On the one hand, realising that fact surprises me. It doesn’t seem anything like so many. Time flies when you’re having fun, and Reform is a wonderful calling. On the other hand, it’s kind of hard to remember ever having done anything else. I guess most things are getting harder to remember these days.
What does 100 mean? It’s the square of the sum of the first four whole numbers; and it’s the sum of the cubes of those same four numbers. I’m not sure that tells us much, but it’s pretty cool, I think.
In the Bible, 100 is the age Abraham was, we’re told, when his 90-year-old wife, Sarah, first gave birth. That makes me feel tired just writing it.
A hundred Philistine foreskins was the price King Saul demanded from David in exchange for the hand of his daughter. One hand equalling 100 foreskins is a kind of maths, biology and politics from a pretty different world to ours.

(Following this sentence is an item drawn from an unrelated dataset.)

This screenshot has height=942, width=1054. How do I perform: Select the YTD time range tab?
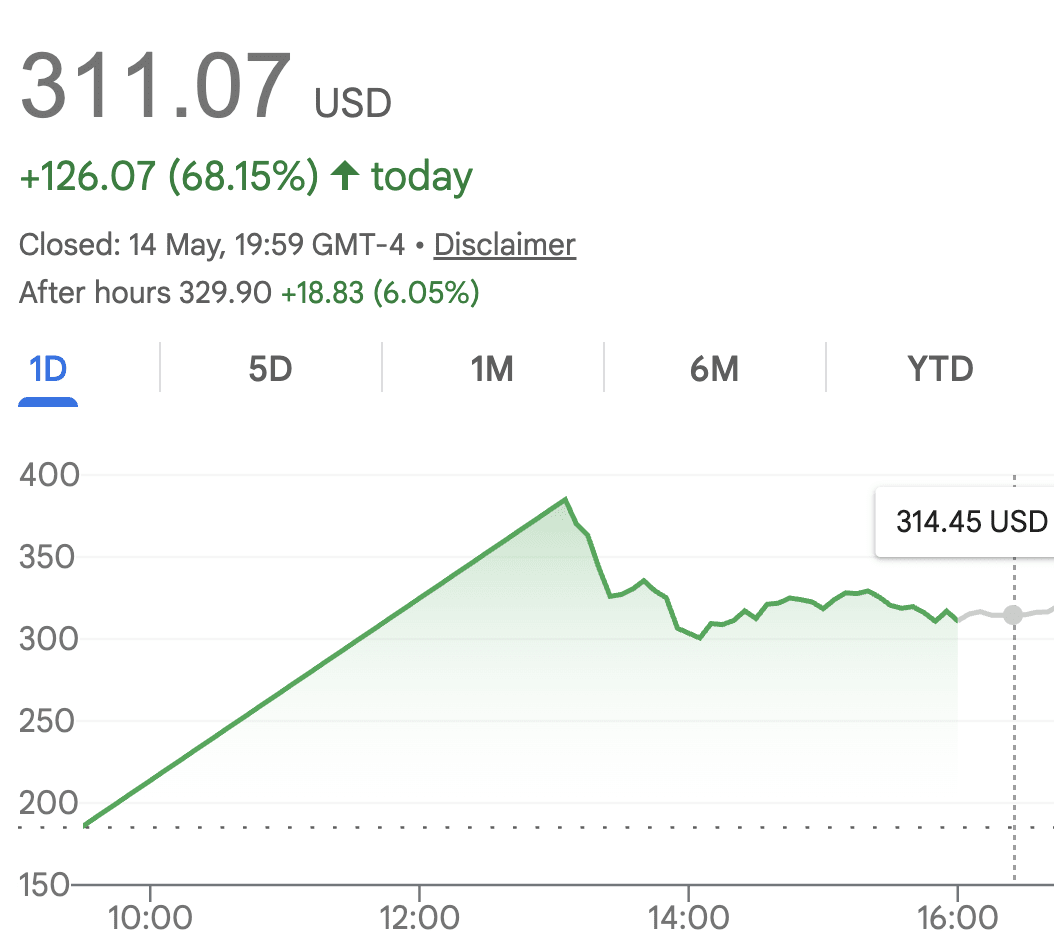point(940,369)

The prophet Elisha miraculously fed 100 men with 20 barley loaves, but the Gospels rather put that story in the shade.
And 100 is the number of sheep a shepherd might have, so that you’d assume he wouldn’t mind just one getting lost, but not a bit of it, if the shepherd is God and the sheep is you, Jesus says.
What do we learn from this? What does it tell us about the significance of 100? This: it’s quite a lot.

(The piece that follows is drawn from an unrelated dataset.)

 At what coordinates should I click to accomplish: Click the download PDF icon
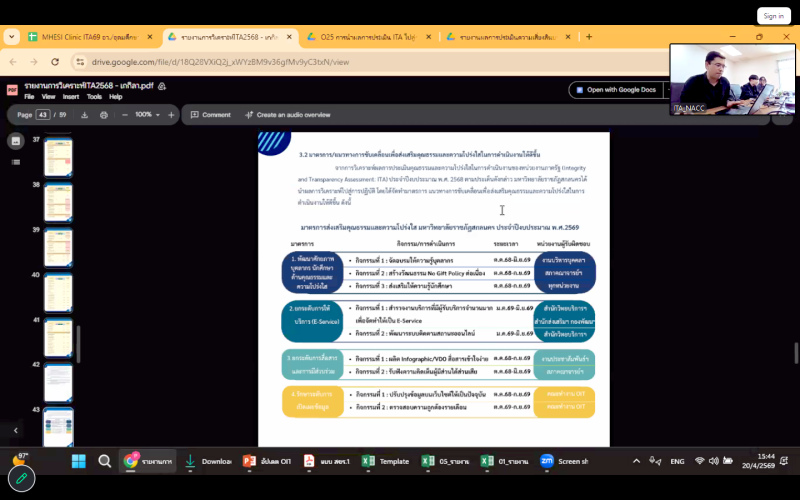coord(85,115)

It’s an old age to be when starting a family; it’s a big pile of prepuces to accumulate to get your father-in-law onside; it’s a lot of people to feed with a handful of lunches; it’s a lot of sheep to risk for the sake of the one who wandered off.
Which may, perhaps, not be the most earth-shattering or enlightening conclusion to reach. But that’s the point, isn’t it? I have officially been doing this a long time, even in biblical terms, and so it’s only to be expected that I might finally have run out of things to say. Find out next month…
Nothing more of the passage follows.